Que le transfert de propriété n'est pas l'objet de la demande du COMPTOIR DES ENTREPRENEURS PATRIMOINE ; qu'il n'est que la conséquence qui résulterait nécessairement du jugement à intervenir dans l'hypothèse où il serait fait droit aux prétentions du demandeur ; qu'il ne s'agit donc nullement d'un litige mixte, la juridiction saisie de la demande du COMPTOIR DES ENTREPRENEURS PATRIMOINE n'ayant pas à trancher une contestation relative à un droit réel ;

Que par ailleurs la créance qu'invoque le COMPTOIR DES ENTREPRENEURS PATRIMOINE, qui est le vendeur de l'immeuble et non pas l'acquéreur, ne peut s'analyser en une créance immobilière ;

Considérant que si la promesse de vente d'un immeuble est un acte civil, la compétence du tribunal de commerce doit néanmoins être retenue par application de l'article 631 du Code de commerce, dès lors que la contestation oppose deux sociétés commerciales et que par ailleurs la convention a été conclue pour l'exercice de leurs activités commerciales ;

Considérant que le jugement déféré doit donc être confirmé en ce qu'il a admis l'exception d'incompétence ;

Considérant certes que l'article 89 du Nouveau Code de procédure civile permettrait à la Cour, juridiction d'appel du Tribunal de commerce de VERSAILLES, d'évoquer ;

Mais considérant que le même litige est dores et déjà pendant devant le Tribunal de commerce de VERSAILLES qui a dû surseoir à statuer en attendant l'issue du contredit de compétence ; que les parties ont dores et déjà conclu au fond de telle sorte que l'affaire est en état d'être jugée par le tribunal de commerce ;

Qu'il n'est pas opportun de priver les parties du bénéfice du double degré de juridiction ;

Considérant qu'il convient donc de confirmer purement et simplement le jugement entrepris en ce qu'il a renvoyé la cause devant le Tribunal de commerce de VERSAILLES dont la compétence rationne loci n'est pas contestée dans la mesure où il est saisi par l'assignation initiale délivrée à la requête de la société FRANCAISE DE CONSTRUCTION ;

PAR CES MOTIFS

LA COUR, statuant publiquement, contradictoirement et en dernier ressort,

RECOIT le COMPTOIR DES ENTREPRENEURS PATRIMOINE en son contredit ;

MAIS le déclare mal fondé et l'en déboute ;

CONFIRME le jugement déféré ;

DIT n'y avoir lieu à évocation ;

MET les dépens du présent contredit à la charge du COMPTOIR DES ENTREPRENEURS PATRIMOINE.

###

# [CONSIGNE 1]
Recopiez à l'identique tout le passage du texte extrait, depuis « MAIS le déclare » jusqu'à « DES ENTREPRENEURS PATRIMOINE. » inclus.
# [CONSIGNE 2]
D'après le texte extrait, en application de quel article la compétence du tribunal de commerce doit-elle être retenue ?

# [DONNÉES EXTRAITES]
###

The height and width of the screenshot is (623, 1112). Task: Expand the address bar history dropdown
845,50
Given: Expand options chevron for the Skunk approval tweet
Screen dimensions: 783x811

###

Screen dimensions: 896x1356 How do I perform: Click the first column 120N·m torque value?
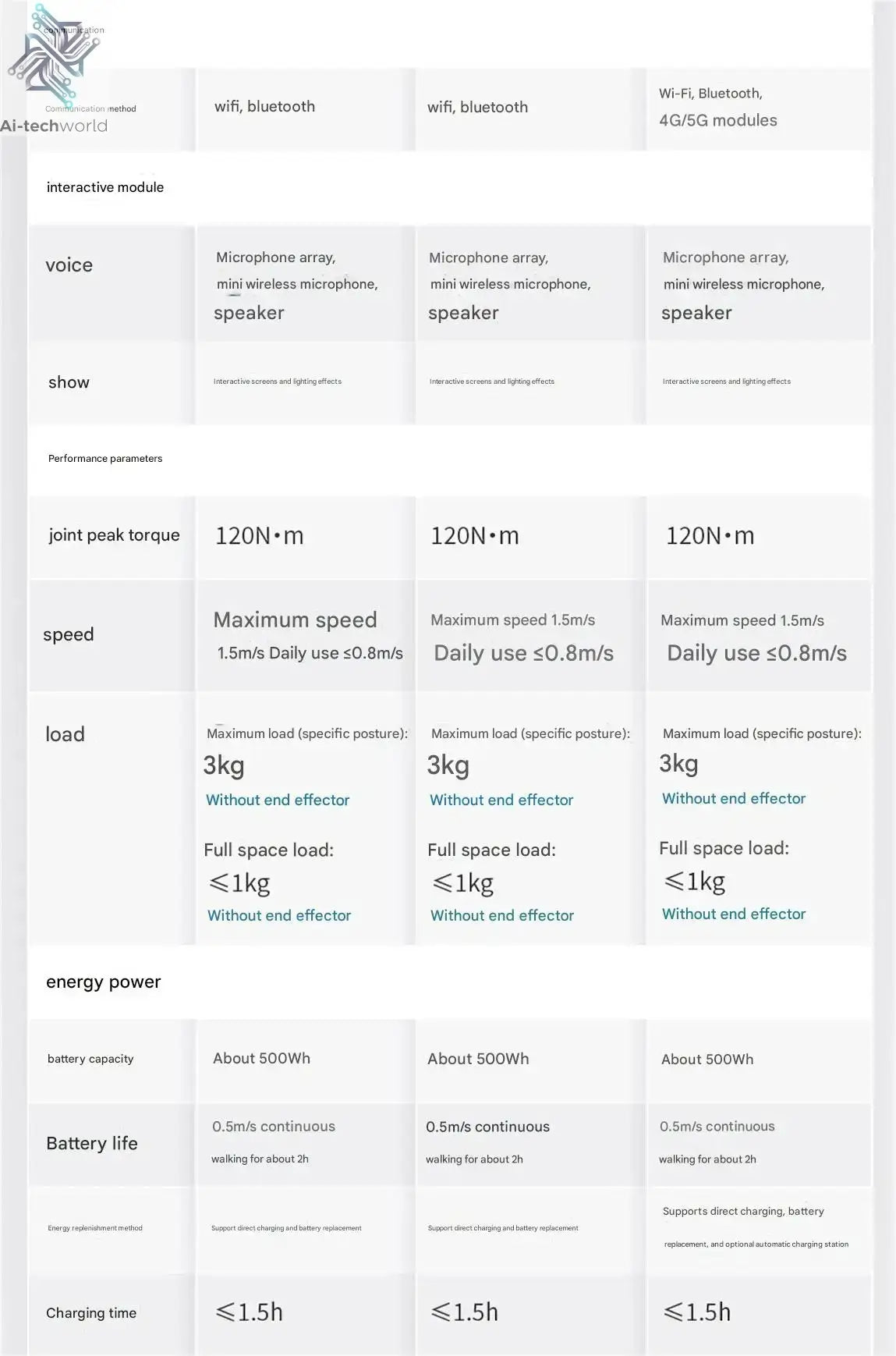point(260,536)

###

# [RÉSULTAT 1]
MAIS le déclare mal fondé et l'en déboute ;

CONFIRME le jugement déféré ;

DIT n'y avoir lieu à évocation ;

MET les dépens du présent contredit à la charge du COMPTOIR DES ENTREPRENEURS PATRIMOINE.

# [RÉSULTAT 2]
L'article 631 du Code de commerce.